The good fight against teen smoking
10/27/04
Unhappily, it is safe to say that the teenage smokers at Monument Mountain Regional High School profiled Tuesday are hardly unique to that school.
In spite of concrete evidence that smoking causes cancer, emphysema and heart disease, among other hideous ailments, teenagers assume they are immortal or can easily kick a highly addictive drug. The student who said he would quit smoking if an X-ray indicated his lungs were affected would quite possibly be quitting too late to save himself, which demonstrates how important education is when it comes to anti-smoking efforts. That teens are still smoking does not mean that anti-smoking programs have failed, it means they are dealing with both a tough audience and a tough competitor in the cigarette companies, which are always finding new ways to attract young people to replace smokers who have died off -- many in horrible fashion. The fight against youth smoking by health and school officials and nonsmoking teens is a difficult one that requires resources and imagination, but it is a fight that must be fought.

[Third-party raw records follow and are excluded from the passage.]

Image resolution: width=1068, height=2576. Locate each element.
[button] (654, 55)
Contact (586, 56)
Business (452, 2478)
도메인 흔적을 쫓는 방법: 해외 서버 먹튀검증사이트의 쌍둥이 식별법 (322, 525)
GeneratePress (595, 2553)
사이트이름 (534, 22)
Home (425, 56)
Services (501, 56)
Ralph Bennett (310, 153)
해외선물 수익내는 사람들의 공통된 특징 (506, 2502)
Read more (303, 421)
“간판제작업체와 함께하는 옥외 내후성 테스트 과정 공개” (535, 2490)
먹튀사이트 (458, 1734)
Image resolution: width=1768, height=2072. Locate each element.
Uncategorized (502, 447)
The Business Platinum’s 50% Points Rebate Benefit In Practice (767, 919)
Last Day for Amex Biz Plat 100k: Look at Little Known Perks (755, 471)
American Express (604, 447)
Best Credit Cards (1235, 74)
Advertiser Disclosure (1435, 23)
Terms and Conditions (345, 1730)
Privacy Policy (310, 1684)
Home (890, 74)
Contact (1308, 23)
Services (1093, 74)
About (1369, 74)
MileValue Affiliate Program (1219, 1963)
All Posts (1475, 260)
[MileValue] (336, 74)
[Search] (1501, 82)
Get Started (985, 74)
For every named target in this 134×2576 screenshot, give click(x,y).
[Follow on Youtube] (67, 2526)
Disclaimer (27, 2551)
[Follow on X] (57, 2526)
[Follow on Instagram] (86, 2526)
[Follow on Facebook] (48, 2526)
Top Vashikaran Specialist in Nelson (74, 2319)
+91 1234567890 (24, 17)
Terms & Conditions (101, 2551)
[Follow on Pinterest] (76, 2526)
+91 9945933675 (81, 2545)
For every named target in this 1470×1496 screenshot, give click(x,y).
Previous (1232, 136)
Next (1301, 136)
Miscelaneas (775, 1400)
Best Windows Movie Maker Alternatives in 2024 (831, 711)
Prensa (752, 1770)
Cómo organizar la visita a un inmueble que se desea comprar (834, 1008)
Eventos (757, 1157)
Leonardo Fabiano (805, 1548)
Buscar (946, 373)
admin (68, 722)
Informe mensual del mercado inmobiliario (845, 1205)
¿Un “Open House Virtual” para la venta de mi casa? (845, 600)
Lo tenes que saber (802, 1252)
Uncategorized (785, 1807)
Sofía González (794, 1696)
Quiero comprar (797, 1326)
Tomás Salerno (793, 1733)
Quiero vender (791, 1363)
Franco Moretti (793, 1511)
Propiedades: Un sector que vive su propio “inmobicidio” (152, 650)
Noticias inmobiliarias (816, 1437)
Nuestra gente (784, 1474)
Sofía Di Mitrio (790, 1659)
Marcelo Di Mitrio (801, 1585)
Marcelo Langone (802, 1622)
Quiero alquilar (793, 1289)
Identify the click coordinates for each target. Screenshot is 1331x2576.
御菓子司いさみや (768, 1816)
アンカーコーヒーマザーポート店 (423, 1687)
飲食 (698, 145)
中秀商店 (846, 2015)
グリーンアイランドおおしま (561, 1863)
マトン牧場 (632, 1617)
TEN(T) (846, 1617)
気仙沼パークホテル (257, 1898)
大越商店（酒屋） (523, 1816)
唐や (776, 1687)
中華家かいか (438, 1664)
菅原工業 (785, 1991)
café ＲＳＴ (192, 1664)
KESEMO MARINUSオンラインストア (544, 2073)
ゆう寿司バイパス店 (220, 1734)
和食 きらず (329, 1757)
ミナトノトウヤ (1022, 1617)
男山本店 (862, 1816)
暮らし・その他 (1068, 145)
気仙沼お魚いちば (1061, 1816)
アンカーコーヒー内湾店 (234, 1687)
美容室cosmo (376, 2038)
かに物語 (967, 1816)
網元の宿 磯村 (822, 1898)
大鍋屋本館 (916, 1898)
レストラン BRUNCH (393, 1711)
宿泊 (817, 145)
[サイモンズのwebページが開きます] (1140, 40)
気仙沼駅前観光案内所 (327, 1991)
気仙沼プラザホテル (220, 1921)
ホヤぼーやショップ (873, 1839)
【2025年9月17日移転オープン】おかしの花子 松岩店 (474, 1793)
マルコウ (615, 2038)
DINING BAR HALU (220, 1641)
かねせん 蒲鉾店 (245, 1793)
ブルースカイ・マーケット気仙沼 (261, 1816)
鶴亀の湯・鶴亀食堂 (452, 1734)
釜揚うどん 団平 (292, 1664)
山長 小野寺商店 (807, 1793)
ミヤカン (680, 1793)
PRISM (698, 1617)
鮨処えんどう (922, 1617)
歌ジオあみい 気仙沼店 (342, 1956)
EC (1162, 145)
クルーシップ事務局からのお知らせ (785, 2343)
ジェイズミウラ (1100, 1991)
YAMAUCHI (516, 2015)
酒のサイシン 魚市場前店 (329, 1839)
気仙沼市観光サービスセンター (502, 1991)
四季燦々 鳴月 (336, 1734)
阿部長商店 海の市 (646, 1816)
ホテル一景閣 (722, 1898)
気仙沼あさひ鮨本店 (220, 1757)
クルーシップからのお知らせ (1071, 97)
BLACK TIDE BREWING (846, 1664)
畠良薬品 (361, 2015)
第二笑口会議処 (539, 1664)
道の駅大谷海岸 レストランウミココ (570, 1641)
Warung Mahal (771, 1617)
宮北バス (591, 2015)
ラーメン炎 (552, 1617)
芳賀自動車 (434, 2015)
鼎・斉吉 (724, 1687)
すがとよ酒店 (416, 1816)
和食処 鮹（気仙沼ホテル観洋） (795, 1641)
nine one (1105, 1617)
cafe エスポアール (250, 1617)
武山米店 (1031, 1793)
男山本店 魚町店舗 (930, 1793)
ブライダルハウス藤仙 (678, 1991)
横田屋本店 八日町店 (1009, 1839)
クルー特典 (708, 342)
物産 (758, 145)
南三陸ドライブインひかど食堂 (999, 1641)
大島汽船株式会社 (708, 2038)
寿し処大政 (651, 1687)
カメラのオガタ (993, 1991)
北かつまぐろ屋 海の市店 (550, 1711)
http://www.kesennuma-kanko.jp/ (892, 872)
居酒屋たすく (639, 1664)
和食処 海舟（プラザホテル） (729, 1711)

Children before dogs Lee appears to be the latest Berkshire town to live dangerously by giving kid-glove treatment to a dog that has bitten local residents, in this case two small children. The interests of the dog owners should be secondary to the interests of parents whose children were attacked, but remarkably too many Berkshire select boards don't seem to grasp this. It will be unfortunate if Lee or another Berkshire town and its taxpayers learns this lesson from a punishing lawsuit because the town was derelict in its responsibilities.